Cosi fan tutte
Os estimados clientes ficam avisados que este título não pretende mais do que homenagear o imortal Wolfgang Amadeus de quem neste ano se celebra o 250º aniversário. Claro que os mais desconfiados que tiveram a coragem de me ler nos últimos dias poderiam ser levados a pensar que com este título eu ia insistir na vexata quaestio do envelope. Nada disso, meritíssimos e excelentissimos. Se fora esse o caso eu teria grafado tutti e não tutte.
Realmente é à ópera que me refiro, uma das melhores desse génio de Salzburgo. E uso o título porque a) gosto; b) dá jeito para o que vem a seguir. A seguir a seguir não, que isto perdia a graça (se é que alguma vez a terá...).

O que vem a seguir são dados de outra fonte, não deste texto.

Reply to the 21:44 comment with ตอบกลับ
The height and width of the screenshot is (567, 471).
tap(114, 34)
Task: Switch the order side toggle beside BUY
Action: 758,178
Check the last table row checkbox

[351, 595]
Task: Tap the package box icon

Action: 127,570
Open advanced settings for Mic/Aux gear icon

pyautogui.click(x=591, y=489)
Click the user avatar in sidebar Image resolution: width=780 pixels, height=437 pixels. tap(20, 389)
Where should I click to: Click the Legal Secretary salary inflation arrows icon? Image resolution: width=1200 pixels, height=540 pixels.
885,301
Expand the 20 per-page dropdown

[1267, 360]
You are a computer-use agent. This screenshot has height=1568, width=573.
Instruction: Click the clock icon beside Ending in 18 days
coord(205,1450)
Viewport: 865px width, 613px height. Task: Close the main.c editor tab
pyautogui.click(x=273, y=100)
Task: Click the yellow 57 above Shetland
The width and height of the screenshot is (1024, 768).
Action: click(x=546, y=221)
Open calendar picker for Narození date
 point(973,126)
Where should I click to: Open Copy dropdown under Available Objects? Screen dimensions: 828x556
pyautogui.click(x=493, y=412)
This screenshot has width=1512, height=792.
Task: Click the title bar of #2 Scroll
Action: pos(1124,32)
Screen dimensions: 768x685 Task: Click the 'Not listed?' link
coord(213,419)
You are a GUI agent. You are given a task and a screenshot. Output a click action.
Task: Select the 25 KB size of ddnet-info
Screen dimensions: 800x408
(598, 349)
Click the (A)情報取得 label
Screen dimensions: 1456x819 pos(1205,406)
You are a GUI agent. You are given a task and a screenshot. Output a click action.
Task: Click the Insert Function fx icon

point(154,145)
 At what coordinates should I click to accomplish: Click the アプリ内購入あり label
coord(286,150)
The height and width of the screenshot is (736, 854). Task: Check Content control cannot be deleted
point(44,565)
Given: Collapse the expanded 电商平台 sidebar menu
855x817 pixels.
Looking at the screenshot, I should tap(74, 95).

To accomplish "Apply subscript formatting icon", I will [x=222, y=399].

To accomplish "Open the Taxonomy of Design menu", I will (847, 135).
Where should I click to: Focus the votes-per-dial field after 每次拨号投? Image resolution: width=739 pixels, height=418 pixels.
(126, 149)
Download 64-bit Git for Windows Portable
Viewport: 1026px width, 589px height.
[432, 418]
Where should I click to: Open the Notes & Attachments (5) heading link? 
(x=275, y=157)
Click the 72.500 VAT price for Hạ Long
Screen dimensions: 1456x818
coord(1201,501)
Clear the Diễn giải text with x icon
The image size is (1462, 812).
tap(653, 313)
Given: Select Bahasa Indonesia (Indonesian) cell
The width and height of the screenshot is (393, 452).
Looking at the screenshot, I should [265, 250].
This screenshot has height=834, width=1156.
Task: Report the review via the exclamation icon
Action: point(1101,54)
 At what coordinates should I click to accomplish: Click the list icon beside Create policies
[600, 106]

Portanto Mozart. 650 obras em trinta e poucos anos de vida. Muitas delas escritas de rajada sem um risco, uma alteração. A perfeição não consente alterações. Por esse mundo fora, vai ser uma cabazada de Mozart. Cá é o que se vai ver.
Duma homenagem lembro-me eu como se fosse hoje. Foi num outro tempo bem pior do que este mas que agora aparece nimbado pela doce nostalgia da mocidade. Africa, 1962. Nampula uma cidadezinha bonita no planalto makua. Mas já lá vamos...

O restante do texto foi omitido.